Your assignment: Among the lines below, keep only those from the one containing "Task: Click the 'completed." through the one containing "is (324, 205).", and reproduce them exactly.

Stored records
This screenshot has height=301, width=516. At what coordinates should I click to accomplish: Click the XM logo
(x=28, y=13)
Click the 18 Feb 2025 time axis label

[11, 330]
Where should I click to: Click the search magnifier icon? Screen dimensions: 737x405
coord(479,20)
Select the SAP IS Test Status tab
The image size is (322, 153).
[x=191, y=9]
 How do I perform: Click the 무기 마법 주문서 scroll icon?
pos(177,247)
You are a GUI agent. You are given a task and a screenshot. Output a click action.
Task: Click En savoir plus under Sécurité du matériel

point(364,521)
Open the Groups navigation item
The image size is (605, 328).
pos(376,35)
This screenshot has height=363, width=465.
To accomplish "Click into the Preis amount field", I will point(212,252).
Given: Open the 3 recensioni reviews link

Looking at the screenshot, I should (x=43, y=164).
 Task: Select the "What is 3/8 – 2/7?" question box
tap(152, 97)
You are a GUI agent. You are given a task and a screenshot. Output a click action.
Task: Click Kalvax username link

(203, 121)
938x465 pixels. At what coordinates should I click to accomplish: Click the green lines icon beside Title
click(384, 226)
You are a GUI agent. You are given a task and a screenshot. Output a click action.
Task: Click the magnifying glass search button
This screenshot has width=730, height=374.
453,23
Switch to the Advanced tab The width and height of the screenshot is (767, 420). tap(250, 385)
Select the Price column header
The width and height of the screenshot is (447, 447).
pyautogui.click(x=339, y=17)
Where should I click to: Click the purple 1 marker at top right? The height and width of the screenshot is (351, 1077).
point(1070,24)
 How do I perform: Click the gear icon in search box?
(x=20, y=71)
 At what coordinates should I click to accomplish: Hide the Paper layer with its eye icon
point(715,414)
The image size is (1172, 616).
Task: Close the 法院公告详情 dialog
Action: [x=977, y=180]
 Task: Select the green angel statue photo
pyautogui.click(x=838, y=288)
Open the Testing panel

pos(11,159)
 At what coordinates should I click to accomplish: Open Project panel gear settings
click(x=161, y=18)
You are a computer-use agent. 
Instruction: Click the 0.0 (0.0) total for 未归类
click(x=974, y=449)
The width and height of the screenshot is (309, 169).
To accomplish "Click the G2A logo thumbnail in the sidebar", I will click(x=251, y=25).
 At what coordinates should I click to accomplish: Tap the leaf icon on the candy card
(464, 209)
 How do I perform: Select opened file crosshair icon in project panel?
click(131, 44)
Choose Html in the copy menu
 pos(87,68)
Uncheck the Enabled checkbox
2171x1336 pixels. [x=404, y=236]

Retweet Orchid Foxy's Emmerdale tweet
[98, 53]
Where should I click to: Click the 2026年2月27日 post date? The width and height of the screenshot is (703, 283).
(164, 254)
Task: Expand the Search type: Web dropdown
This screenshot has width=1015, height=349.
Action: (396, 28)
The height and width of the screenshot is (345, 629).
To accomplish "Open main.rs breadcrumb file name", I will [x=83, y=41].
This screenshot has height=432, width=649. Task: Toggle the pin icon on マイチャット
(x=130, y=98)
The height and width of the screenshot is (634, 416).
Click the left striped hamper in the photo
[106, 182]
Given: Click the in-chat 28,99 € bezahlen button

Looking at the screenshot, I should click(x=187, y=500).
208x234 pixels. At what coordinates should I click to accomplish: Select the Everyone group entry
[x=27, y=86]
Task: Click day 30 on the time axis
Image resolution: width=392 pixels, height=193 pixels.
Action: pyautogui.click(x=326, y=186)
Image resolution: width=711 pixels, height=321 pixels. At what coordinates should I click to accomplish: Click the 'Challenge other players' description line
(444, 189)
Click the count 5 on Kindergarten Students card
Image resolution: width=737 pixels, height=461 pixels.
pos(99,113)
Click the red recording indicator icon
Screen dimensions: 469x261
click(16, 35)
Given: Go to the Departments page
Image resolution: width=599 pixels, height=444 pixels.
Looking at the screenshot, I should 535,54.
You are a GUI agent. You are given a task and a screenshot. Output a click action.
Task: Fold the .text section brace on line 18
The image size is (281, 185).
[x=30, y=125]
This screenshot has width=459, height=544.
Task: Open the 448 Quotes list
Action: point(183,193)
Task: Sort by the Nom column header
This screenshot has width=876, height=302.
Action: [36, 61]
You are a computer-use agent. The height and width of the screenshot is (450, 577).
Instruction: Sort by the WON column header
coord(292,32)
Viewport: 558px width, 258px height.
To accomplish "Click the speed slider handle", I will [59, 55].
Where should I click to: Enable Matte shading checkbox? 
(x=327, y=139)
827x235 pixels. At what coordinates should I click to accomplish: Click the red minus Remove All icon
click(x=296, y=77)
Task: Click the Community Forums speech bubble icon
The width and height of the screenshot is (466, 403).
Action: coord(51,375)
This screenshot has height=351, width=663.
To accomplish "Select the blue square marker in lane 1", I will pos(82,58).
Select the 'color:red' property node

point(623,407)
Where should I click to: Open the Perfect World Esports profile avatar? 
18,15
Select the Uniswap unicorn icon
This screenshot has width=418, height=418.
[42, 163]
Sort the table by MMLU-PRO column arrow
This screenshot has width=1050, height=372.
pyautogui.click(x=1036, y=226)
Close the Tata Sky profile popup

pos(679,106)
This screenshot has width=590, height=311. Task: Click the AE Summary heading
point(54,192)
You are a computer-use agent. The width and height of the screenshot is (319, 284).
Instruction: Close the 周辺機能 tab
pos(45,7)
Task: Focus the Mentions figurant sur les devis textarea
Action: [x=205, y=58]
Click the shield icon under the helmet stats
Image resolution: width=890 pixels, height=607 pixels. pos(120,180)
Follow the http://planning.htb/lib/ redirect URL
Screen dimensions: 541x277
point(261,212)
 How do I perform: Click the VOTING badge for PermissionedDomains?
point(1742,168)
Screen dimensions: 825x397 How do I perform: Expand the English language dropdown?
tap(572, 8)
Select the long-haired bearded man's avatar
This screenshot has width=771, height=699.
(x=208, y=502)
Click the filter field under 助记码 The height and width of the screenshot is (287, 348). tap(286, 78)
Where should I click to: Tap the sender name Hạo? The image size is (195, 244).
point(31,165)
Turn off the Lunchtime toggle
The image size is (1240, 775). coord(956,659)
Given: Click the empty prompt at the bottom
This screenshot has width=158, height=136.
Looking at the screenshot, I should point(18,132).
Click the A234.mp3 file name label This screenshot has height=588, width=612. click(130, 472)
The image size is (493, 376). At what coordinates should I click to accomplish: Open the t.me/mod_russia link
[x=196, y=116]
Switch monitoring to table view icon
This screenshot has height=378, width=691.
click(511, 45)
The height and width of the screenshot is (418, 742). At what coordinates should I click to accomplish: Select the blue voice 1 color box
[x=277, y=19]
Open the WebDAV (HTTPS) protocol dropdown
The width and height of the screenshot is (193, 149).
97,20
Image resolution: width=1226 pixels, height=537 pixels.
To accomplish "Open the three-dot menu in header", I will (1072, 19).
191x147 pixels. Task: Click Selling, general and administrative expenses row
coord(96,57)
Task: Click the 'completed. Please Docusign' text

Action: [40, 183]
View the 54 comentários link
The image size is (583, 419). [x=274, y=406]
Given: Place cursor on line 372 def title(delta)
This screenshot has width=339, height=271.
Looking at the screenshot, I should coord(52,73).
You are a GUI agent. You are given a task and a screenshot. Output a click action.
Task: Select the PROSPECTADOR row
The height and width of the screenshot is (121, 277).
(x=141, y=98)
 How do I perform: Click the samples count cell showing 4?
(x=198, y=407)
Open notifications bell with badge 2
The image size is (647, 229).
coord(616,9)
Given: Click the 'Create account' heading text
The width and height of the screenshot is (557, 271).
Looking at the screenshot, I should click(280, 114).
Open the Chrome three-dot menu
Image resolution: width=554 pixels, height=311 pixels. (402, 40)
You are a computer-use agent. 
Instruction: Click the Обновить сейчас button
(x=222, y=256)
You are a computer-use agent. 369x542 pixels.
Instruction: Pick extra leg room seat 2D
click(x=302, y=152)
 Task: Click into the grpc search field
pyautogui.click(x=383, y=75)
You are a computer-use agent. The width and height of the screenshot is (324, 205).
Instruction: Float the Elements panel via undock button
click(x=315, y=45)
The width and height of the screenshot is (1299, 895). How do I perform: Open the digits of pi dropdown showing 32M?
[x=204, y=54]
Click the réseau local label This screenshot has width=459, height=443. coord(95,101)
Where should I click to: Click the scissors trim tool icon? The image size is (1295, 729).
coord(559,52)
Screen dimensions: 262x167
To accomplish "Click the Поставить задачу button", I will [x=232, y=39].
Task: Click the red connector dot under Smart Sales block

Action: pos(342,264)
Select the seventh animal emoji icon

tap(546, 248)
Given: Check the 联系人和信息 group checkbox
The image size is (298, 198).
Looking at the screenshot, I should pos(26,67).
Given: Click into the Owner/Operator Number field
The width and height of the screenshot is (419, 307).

Finished exercise:
Task: Click the 'completed. Please Docusign' text

Action: [40, 183]
View the 54 comentários link
The image size is (583, 419). [x=274, y=406]
Given: Place cursor on line 372 def title(delta)
This screenshot has width=339, height=271.
Looking at the screenshot, I should coord(52,73).
You are a GUI agent. You are given a task and a screenshot. Output a click action.
Task: Select the PROSPECTADOR row
The height and width of the screenshot is (121, 277).
(x=141, y=98)
 How do I perform: Click the samples count cell showing 4?
(x=198, y=407)
Open notifications bell with badge 2
The image size is (647, 229).
coord(616,9)
Given: Click the 'Create account' heading text
The width and height of the screenshot is (557, 271).
Looking at the screenshot, I should click(280, 114).
Open the Chrome three-dot menu
Image resolution: width=554 pixels, height=311 pixels. (402, 40)
You are a computer-use agent. 
Instruction: Click the Обновить сейчас button
(x=222, y=256)
You are a computer-use agent. 369x542 pixels.
Instruction: Pick extra leg room seat 2D
click(x=302, y=152)
 Task: Click into the grpc search field
pyautogui.click(x=383, y=75)
You are a computer-use agent. The width and height of the screenshot is (324, 205).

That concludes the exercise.